Welcome to the forum. It isn't dead, by any means -- certainly compared to many sites -- and questions almost always get a response.

The subject has been discussed on several threads here, and you can find many interesting excanges by looking through the various forums, but the essentials of what is known are set out here:









Elven life cycle


"Yéni ve lintë yuldar avánier [...] lisse Miruvóreva(The long years have passed like swift draughts of the sweet mead)" ― Namárië Owing to their longevity, the...




tolkiengateway.net


----------



## Deleted member 12094 (Dec 18, 2019)

A reference of substance is "Laws and Customs Among the Eldar". It is discussed in several versions in HoME, book 10 ("History of Middle-Earth", "Morgoth's Ring").


----------



## Squint-eyed Southerner (Dec 18, 2019)

Yes, indeed, and LACE is quoted in the TG article, but for in-depth reading, I'd certainly recommend obtaining a copy of Morgoth's Ring.

PS: Nice to see you here, Merroe!


----------



## needgooodanswers (Dec 20, 2019)

this site... seems to be incredibbly buggy... 

anyway

so most significant evlish thoughts on marriage/weddings?


----------



## Erestor Arcamen (Dec 20, 2019)

needgooodanswers said:


> this site... seems to be incredibbly buggy...
> 
> anyway
> 
> so most significant evlish thoughts on marriage/weddings?

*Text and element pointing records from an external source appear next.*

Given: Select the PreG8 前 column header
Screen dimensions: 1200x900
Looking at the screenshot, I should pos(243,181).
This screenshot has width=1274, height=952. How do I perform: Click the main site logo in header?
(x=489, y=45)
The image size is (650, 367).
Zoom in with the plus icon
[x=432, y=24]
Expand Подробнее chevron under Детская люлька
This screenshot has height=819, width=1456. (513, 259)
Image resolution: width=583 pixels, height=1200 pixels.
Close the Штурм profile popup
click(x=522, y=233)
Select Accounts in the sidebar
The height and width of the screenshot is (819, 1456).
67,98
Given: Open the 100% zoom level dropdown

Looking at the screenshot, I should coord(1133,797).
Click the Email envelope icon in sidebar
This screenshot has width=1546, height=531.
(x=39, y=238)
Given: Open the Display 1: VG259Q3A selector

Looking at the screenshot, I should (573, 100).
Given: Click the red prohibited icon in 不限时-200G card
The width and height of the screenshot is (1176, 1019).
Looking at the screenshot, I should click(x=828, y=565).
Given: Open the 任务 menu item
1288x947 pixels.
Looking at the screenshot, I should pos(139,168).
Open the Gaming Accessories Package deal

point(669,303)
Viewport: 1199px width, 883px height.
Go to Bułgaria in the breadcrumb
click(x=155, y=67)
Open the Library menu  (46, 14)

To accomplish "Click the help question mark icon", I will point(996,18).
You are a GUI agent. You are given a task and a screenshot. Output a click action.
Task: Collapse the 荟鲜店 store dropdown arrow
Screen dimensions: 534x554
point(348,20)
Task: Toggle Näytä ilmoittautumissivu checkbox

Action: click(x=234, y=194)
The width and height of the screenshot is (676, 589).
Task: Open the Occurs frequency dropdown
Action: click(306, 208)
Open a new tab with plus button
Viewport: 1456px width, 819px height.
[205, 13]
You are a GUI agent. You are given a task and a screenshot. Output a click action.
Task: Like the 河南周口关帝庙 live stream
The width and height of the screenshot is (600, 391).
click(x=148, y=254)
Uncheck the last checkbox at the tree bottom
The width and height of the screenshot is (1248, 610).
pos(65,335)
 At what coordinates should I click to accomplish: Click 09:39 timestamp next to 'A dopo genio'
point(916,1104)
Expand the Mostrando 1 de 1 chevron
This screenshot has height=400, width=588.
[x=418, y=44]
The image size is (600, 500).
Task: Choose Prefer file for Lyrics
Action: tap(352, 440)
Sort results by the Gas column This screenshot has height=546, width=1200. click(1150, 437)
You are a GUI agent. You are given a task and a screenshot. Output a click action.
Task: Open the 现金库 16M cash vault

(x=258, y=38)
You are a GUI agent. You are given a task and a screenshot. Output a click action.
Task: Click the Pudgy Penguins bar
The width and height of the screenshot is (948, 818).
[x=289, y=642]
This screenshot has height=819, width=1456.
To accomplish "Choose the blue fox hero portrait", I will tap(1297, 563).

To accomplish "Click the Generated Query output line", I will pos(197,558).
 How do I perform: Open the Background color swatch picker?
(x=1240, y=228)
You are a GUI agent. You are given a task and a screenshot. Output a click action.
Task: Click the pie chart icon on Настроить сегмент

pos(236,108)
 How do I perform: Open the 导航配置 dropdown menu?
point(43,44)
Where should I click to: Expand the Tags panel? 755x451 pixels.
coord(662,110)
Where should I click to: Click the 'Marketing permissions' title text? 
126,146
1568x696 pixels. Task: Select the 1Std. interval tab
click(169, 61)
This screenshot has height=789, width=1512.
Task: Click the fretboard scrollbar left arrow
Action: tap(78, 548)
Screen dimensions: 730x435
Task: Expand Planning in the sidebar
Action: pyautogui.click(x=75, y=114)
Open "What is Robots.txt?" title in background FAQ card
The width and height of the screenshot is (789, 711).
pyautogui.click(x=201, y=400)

Is there a reason you created another account? No other users are having any major "buggy" issues.


----------



## needgooodanswers (Dec 20, 2019)

looks like this comment was before the more helpful dm

anyway



Squint-eyed Southerner said:


> essentials



is this 'tolkiengateway.net' the besst wiki for lotr stuff? since this is the wiki you linked?


----------